* ABOUT THIS EXERCISE: Give again, exactly and without pictures, the lines running from the line with "Where should I" to the end of the records below.

START PROVIDED DATA

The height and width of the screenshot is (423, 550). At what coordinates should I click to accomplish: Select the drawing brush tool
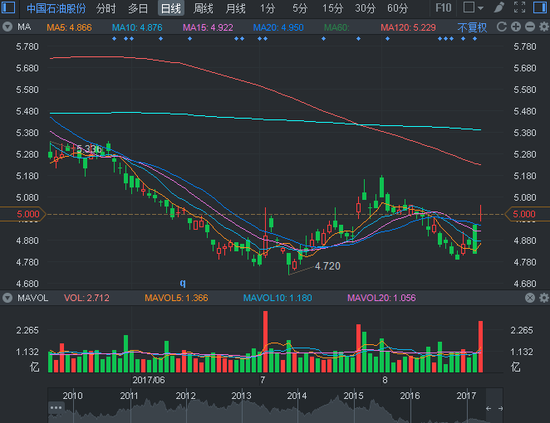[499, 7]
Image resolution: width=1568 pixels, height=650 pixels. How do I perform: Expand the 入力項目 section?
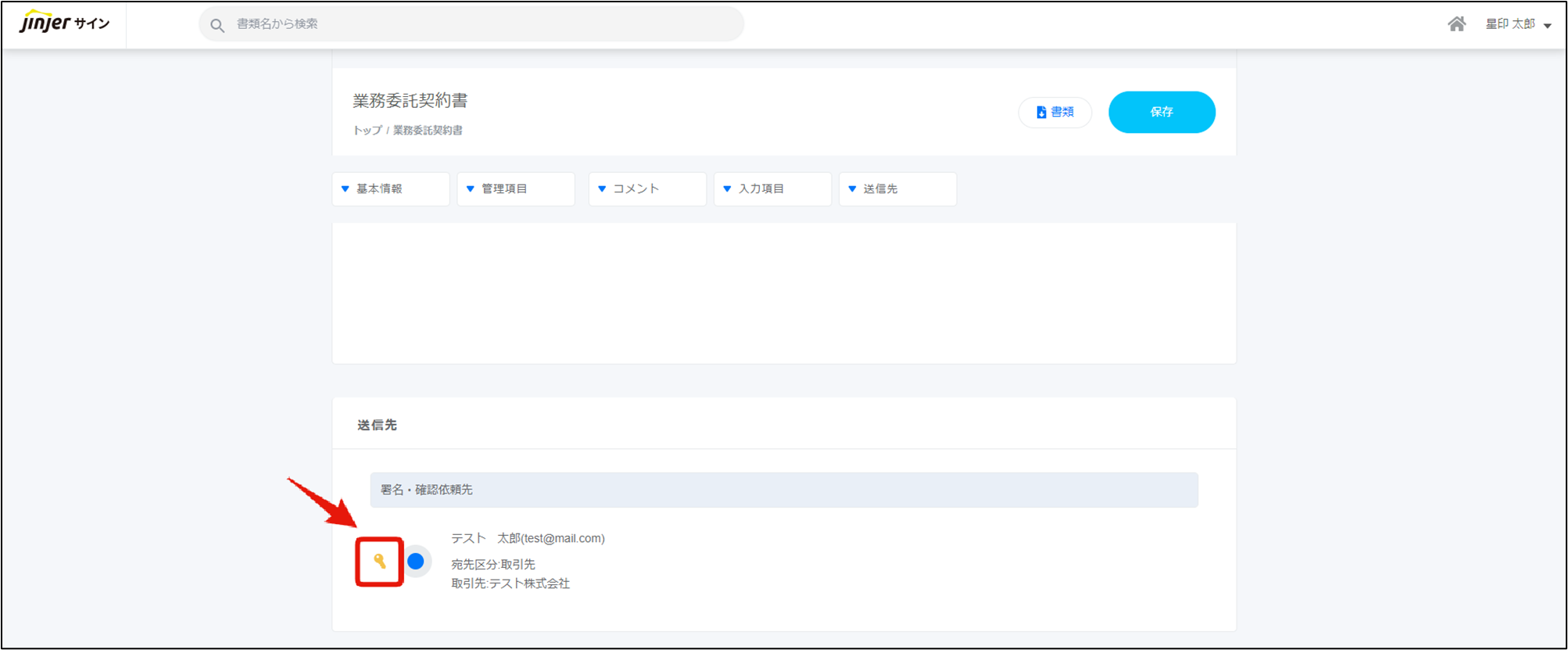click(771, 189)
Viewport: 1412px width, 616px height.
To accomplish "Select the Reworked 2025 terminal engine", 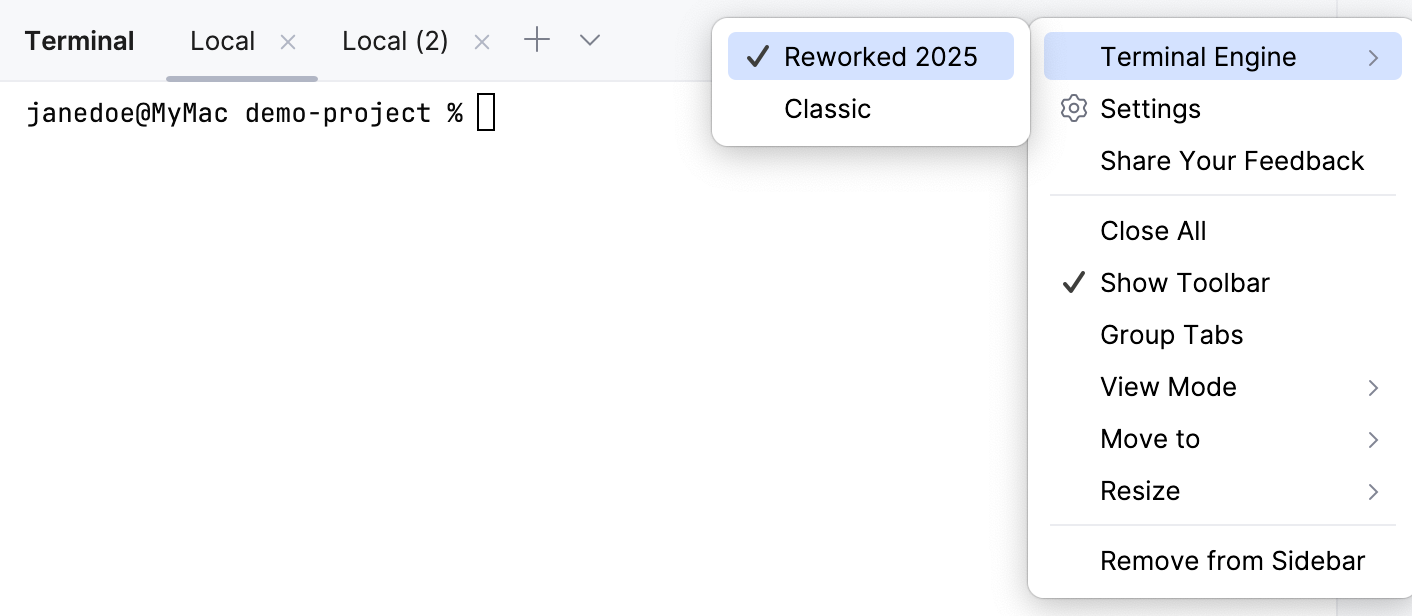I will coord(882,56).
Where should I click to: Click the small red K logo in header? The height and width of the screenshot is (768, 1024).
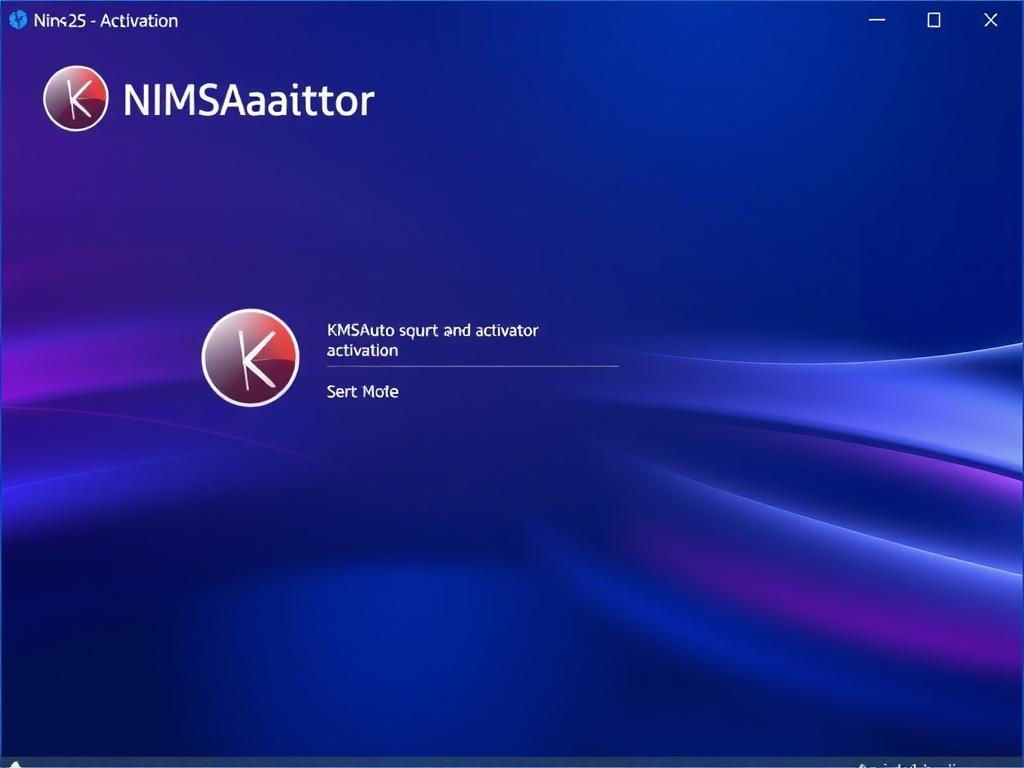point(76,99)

END PROVIDED DATA

* EXERCISE RESULT:
Where should I click to: Click the small red K logo in header? The height and width of the screenshot is (768, 1024).
point(76,99)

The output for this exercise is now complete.